Pass Data to Algorithms#

You can use one of the following ways to pass data to an algorithm executed with a device policy:

  • oneapi:dpl::begin and oneapi::dpl::end functions

  • Unified shared memory (USM) pointers and std::vector with USM allocators

  • Iterators of host-side std::vector

Use oneapi::dpl::begin and oneapi::dpl::end Functions#

oneapi::dpl::begin and oneapi::dpl::end are special helper functions that allow you to pass SYCL buffers to parallel algorithms. These functions accept a SYCL buffer and return an object of an unspecified type that provides the following API:

  • It satisfies CopyConstructible and CopyAssignable C++ named requirements and comparable with operator== and operator!=.

  • It gives the following valid expressions: a + n, a - n, and a - b, where a and b are objects of the type, and n is an integer value. The effect of those operations is the same as for the type that satisfies the LegacyRandomAccessIterator, a C++ named requirement.
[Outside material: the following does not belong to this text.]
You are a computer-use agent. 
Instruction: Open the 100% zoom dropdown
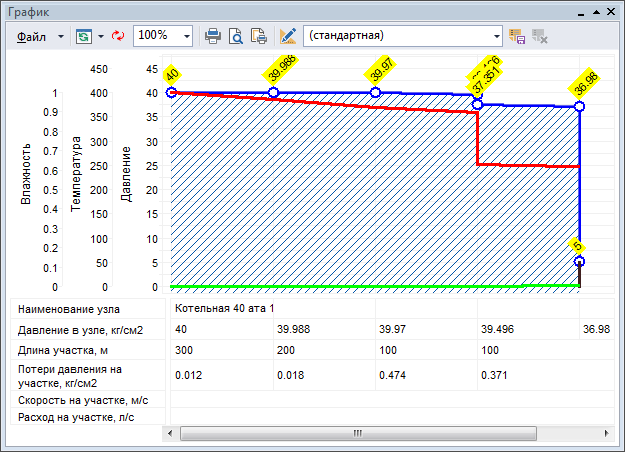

  • It provides the get_buffer method, which returns the buffer passed to the begin and end functions.

The begin and end functions can take SYCL 2020 deduction tags and sycl::no_init as arguments to explicitly mention which access mode should be applied to the buffer accessor when submitting a SYCL kernel to a device. For example:

auto first1 = begin(buf, sycl::read_only);
auto first2 = begin(buf, sycl::write_only, sycl::no_init);
auto first3 = begin(buf, sycl::no_init);

The example above allows you to control the access mode for the particular buffer passing to a parallel algorithm.
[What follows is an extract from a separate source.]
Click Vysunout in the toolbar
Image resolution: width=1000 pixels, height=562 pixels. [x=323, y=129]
To use the functions, add #include <oneapi/dpl/iterator> to your code. For example:

#include <oneapi/dpl/execution>
#include <oneapi/dpl/algorithm>
#include <oneapi/dpl/iterator>
#include <sycl/sycl.hpp>
int main(){
  sycl::buffer<int> buf { 1000 };
  auto buf_begin = oneapi::dpl::begin(buf);
  auto buf_end   = oneapi::dpl::end(buf);
  std::fill(oneapi::dpl::execution::dpcpp_default, buf_begin, buf_end, 42);
  return 0;

Use Unified Shared Memory#

The following examples demonstrate two ways to use the parallel algorithms with USM:

  • USM pointers

  • USM allocators

If you have a USM-allocated buffer, pass the pointers to the start and past the end of the buffer to a parallel algorithm. Make sure that the execution policy and the buffer were created for the same queue. For example:

#include <oneapi/dpl/execution>
#include <oneapi/dpl/algorithm>
#include <sycl/sycl.hpp>
int main(){
  sycl::queue q;
  const int n = 1000;
  int* d_head = sycl::malloc_shared<int>(n, q);

  std::fill(oneapi::dpl::execution::make_device_policy(q), d_head, d_head + n, 42);

  sycl::free(d_head, q);
  return 0;

Alternatively, use std::vector with a USM allocator. For example:

#include <oneapi/dpl/execution>
#include <oneapi/dpl/algorithm>
#include <sycl/sycl.hpp>
int main(){
  const int n = 1000;
  auto policy = oneapi::dpl::execution::dpcpp_default;
  sycl::usm_allocator<int, sycl::usm::alloc::shared> alloc(policy.queue());
  std::vector<int, decltype(alloc)> vec(n, alloc);

  std::fill(policy, vec.begin(), vec.end(), 42);

  return 0;

When using device USM, such as allocated by malloc_device, manually copy data to this memory before calling oneDPL algorithms, and copy it back once the algorithms have finished execution.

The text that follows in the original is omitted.